Así como externamente eres ungido con este óleo santo, así también te conceda nuestro Padre celestial la unción interna del Espíritu Santo.  Por su gran misericordia perdone tus pecados, te libre del sufrimiento y te restaure a la fortaleza e integridad plena de los hijos de Dios; por Jesús, nuestro Señor y Mesías. 

T.    Amén. 

M.  Padre bueno y Dios de toda consolación, te suplicamos que contemples, visites y alivies a tus hijos e hijas enfermos en este lugar, por quienes elevamos nuestras oraciones con la confianza de la salud prometida por tu amado Hijo Jesús, nuestro Señor y Mesías, que vive y reina contigo, un solo Dios, ahora y siempre.  Amén. 

T.    (Oración de san Juan Crisóstomo)

Dios soberano, que nos diste la gracia para unirnos en este momento, a fin de ofrecerte nuestras súplicas en común; y que, por tu muy amado Hijo, nos prometiste que, cuando dos o tres se reúnen en su Nombre, tú estarás en medio de ellos:  Realiza ahora, Señor, nuestros deseos y peticiones como mejor nos convenga; y concédenos en este mundo el conocimiento de tu verdad y en el venidero, la vida eterna.  Amén. 

 

(Si el óleo no estuviera ungido, el presbítero oficiante orará así sobre él:)

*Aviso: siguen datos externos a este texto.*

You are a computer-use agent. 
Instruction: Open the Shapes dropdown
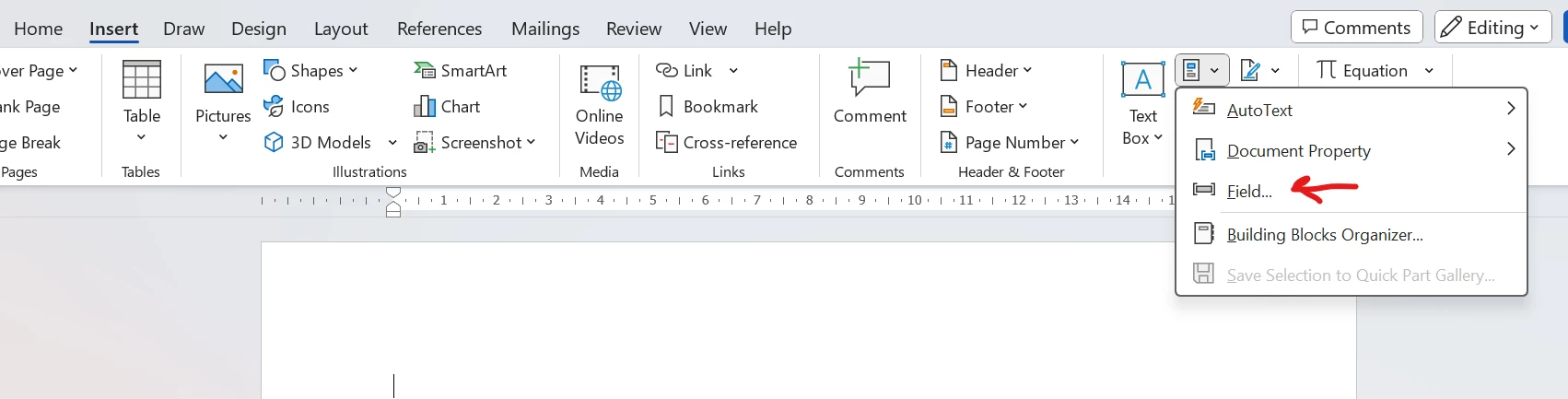pyautogui.click(x=310, y=71)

M.   Oh Señor, Padre Santo, dador de salud y salvación:  Envía tu Santo Espíritu para consagrar este óleo, a fin de que, así como tus santos apóstoles ungieron a muchos enfermos y los curaron, del mismo modo sean sanados y perdonados cuantos reciban con fe y enmienda esta santa unción; por nuestro Señor Jesús, el Mesías, que vive y reina contigo y el Espíritu Santo, un solo Dios, ahora y siempre.  Amén.